Phasing (Psi) (require Stamina or Resolve rolls?)
● – Lightwalk: pass through light-admitting barriers, such as glass or clear plastic.
●● – Fleshwalk: phase through organic matter (get past a person blocking your way, avoid a punch, escape from ropes and leather cords, etc.)
●●● – Earth Step: pass through up to 5cm of solid metal, or 10cm solid stone.
●●●● – Shadowcat: partially phase through solid matter, allowing you to climb on (or inside) solid structures). Must hold your breath.
●●●●● – Fluid Body: Allow foreign objects to pass harmlessly through you.
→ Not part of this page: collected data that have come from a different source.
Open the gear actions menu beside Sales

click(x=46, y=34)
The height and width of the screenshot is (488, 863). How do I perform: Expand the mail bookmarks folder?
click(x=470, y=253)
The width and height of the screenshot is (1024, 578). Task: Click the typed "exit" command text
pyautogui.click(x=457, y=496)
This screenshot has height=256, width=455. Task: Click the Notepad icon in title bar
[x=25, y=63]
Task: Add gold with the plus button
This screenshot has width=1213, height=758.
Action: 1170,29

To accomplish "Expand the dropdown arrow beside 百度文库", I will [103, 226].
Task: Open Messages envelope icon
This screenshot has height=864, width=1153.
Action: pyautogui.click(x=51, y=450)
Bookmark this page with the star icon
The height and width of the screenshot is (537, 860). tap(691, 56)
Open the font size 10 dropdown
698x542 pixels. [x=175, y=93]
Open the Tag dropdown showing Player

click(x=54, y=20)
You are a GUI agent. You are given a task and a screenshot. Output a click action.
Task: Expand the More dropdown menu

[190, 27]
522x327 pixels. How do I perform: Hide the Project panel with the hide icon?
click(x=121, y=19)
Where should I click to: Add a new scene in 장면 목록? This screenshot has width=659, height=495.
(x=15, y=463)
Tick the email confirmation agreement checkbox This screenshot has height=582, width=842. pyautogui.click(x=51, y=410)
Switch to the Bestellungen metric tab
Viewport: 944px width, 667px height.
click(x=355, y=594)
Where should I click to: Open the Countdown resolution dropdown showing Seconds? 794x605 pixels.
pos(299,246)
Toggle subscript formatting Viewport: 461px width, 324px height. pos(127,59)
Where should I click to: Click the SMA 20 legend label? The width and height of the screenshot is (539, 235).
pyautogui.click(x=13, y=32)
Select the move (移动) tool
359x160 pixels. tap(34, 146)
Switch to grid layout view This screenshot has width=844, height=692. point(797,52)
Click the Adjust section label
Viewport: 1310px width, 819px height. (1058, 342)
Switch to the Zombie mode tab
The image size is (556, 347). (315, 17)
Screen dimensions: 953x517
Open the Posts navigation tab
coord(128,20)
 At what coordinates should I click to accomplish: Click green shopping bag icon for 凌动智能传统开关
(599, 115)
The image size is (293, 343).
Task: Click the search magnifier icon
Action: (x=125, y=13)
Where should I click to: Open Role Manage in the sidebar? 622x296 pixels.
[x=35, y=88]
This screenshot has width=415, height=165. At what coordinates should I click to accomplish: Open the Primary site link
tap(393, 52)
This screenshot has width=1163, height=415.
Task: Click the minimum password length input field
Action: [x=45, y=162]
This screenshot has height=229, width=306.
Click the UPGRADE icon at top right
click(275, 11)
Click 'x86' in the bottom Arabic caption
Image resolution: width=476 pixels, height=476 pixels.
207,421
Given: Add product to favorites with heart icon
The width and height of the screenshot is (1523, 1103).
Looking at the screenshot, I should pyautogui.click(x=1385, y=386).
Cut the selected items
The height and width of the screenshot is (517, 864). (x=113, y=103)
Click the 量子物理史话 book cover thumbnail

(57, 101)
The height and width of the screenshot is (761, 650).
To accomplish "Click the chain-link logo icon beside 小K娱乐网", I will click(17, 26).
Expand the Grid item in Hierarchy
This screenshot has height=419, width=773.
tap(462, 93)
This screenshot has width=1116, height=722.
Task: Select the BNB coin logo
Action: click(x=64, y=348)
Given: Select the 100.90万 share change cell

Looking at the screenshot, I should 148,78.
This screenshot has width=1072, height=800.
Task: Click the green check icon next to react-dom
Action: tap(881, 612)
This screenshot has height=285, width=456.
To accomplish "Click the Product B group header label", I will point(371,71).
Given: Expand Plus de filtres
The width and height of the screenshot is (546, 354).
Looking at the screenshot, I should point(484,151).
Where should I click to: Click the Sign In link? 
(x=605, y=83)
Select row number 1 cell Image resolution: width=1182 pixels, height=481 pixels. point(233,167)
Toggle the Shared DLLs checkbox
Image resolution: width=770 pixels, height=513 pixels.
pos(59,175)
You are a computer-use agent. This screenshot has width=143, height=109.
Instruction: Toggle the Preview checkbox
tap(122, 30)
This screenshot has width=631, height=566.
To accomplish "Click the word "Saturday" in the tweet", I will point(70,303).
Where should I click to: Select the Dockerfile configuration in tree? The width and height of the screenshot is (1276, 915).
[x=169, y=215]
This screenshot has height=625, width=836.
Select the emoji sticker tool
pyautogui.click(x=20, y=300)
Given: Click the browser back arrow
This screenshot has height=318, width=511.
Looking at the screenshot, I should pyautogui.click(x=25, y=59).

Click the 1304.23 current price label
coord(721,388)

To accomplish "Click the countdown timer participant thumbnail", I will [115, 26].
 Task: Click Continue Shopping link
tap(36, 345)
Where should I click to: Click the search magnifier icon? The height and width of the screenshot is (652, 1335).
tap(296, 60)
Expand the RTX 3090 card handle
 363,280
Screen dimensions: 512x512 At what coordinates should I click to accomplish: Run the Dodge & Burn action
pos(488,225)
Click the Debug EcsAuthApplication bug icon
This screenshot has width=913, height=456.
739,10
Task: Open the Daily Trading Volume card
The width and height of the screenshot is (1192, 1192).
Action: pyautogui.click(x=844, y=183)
Bullets are much harder to deal with than knives, because they're moving much faster.

Contortionism (Org)
● – Slither: Squeeze through tight places and escape from bonds or restrictive clothing.
●● – Unnatural Suppleness: You gain +2 to Dodge.
●●● – Perfect Grip: You gain +3 to Grapple.
●●●● – Motile Organs: Your organs subconsciously shift themselves out of the way of incoming attacks, making you nearly immune to exceptional successes on damage rolls.
●●●●● – Boneless: Given enough time, you can squeeze through virtually any opening, as long as it is roughly as large as your fist.

Thermokinesis (Psi)
● – Cooling/Warming Breeze: Return a room-sized area to a normal, comfortable temperature
●● – Grip-Breaker: Heat (or cool) a small metal, glass, or plastic object, making it impossible to hold.
●●● – Universal Thermostat: Lower or raise ambient temperatures by ~20ºC per success.
●●●● – Cold-Snap: Freeze a small body of water, or a large body of air.
OR, Heat and cool an object at the same time, causing it to crack and rupture.
●●●●● – Spontaneous Combustion!

Technophilia (Tech)
● – Universal Remote: Turn a device you can see on or off (requires a power source)
●● – Static Discharge: Cause any electronic device currently in use to go haywire for one scene
●●● – Interface: gain +2 on all Hacking rolls for one scene, involving one computer that you can physically touch
●●●● – Static Storm: Everything nearby goes haywire (roll to determine range)
●●●●● – Torrent: Download everything on the computer instantly (including viruses and security programs, which may cause Willpower damage)
OR
●●●●● – Cyber-Combat

Parasite (Org)
● – Infra-Vision/Blindsense
●● – Poisonous Spines/Skin (aggro?)
●●● – Boneless Fluidity (+2 Defense, squeeze thru tight spaces)
●●●● – Bony Carapace (Zulo form, natural armor)
●●●●● – Full-on Yog-Sothoth transformation (provokes Lunacy?)

Medsense (Org)
● – Diagnosis: indentify a number of the subject’s diseases and medical conditions equal to successes on a Medicine + Xenophilia roll.
●● – Deathwatch: Find out how many health boxes a target possesses, how many are full, and of which kinds of damage.
●●● – Lifesense: Identify how many life-forms are in your area, and what kinds (human, alien, supernatural, etc.), but not where they are or how fast they’re moving.
●●●● – Panacea: convert aggravated damage to lethal, or lethal to bashing.
●●●●● – Spark: return life (but not necessarily stability) to a subject which has died in the past 30 seconds.

Elecromagnetism (Tech)
● – Compass: find north, never get lost, and determine altitude / elevation.
●● – Surge: Damage the Structure of all nearby electronic devices.
●●● – Pulse: overload and/or permanently damage all nearby electronics.
●●●● – Static Shock: Convert Æther into aggravated damage.
●●●●● – Thunderbolt: Convert Æther into aggravated damage at a distance.